__Problem to solve__. Below are entries. Pull out all lines containing "Ajuntament".

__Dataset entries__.
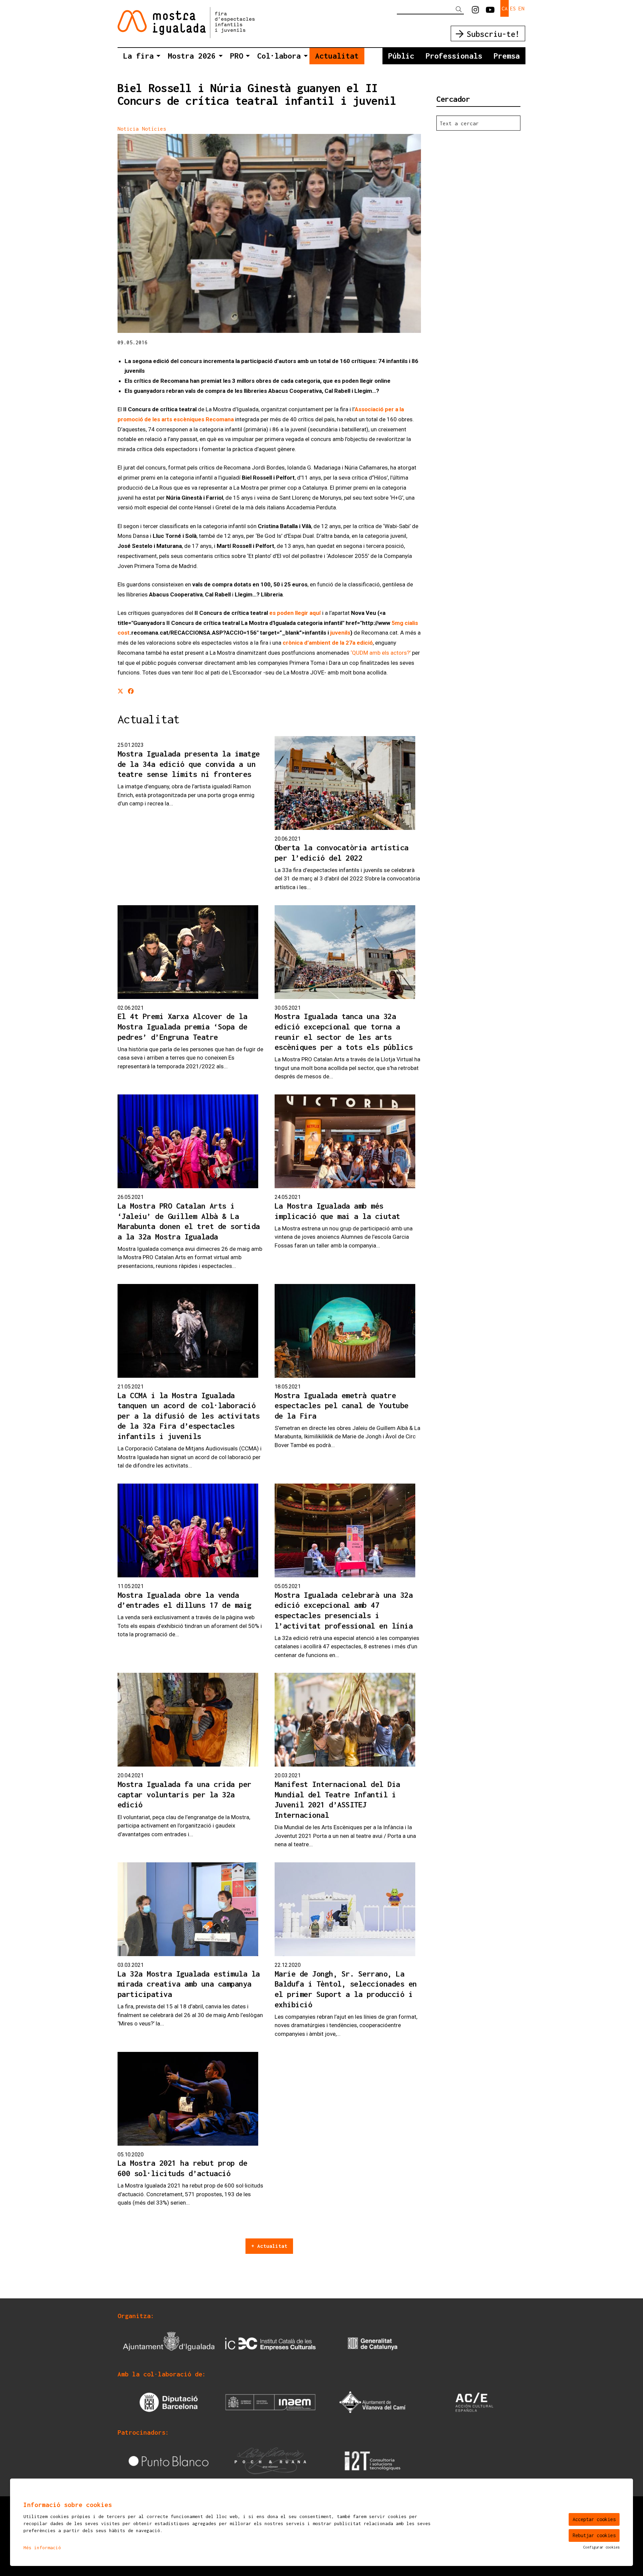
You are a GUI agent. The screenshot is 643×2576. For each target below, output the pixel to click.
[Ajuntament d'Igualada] (168, 2343)
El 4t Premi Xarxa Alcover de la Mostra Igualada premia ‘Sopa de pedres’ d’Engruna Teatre (182, 1026)
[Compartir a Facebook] (131, 692)
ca (505, 8)
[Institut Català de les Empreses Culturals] (270, 2343)
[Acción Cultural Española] (474, 2402)
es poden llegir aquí (295, 613)
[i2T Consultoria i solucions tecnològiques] (372, 2460)
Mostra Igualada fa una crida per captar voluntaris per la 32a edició (185, 1794)
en (521, 8)
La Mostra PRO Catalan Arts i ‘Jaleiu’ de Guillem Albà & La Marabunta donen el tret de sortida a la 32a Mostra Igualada (189, 1221)
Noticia (128, 129)
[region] (269, 233)
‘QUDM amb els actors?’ (381, 652)
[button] (460, 9)
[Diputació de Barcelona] (168, 2402)
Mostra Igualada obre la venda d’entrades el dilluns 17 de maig (185, 1600)
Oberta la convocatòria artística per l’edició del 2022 (342, 852)
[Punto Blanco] (168, 2460)
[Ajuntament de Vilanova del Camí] (372, 2402)
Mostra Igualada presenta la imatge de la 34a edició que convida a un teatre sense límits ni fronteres (189, 764)
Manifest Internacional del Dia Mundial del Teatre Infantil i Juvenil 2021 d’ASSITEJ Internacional (337, 1799)
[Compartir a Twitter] (120, 692)
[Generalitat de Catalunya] (372, 2343)
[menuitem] (475, 10)
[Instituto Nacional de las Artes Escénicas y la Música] (270, 2402)
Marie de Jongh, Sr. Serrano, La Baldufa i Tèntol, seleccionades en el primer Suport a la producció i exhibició (346, 1989)
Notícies (154, 129)
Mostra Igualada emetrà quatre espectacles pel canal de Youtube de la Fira (342, 1405)
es (513, 8)
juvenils (340, 632)
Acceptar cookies (594, 2519)
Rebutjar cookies (594, 2535)
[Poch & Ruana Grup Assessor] (270, 2460)
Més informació (42, 2547)
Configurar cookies (601, 2547)
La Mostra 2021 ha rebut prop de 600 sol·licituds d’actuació (182, 2168)
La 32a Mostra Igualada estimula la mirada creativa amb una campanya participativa (189, 1984)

__Result__.
[Ajuntament d'Igualada] (168, 2343)
[Ajuntament de Vilanova del Camí] (372, 2402)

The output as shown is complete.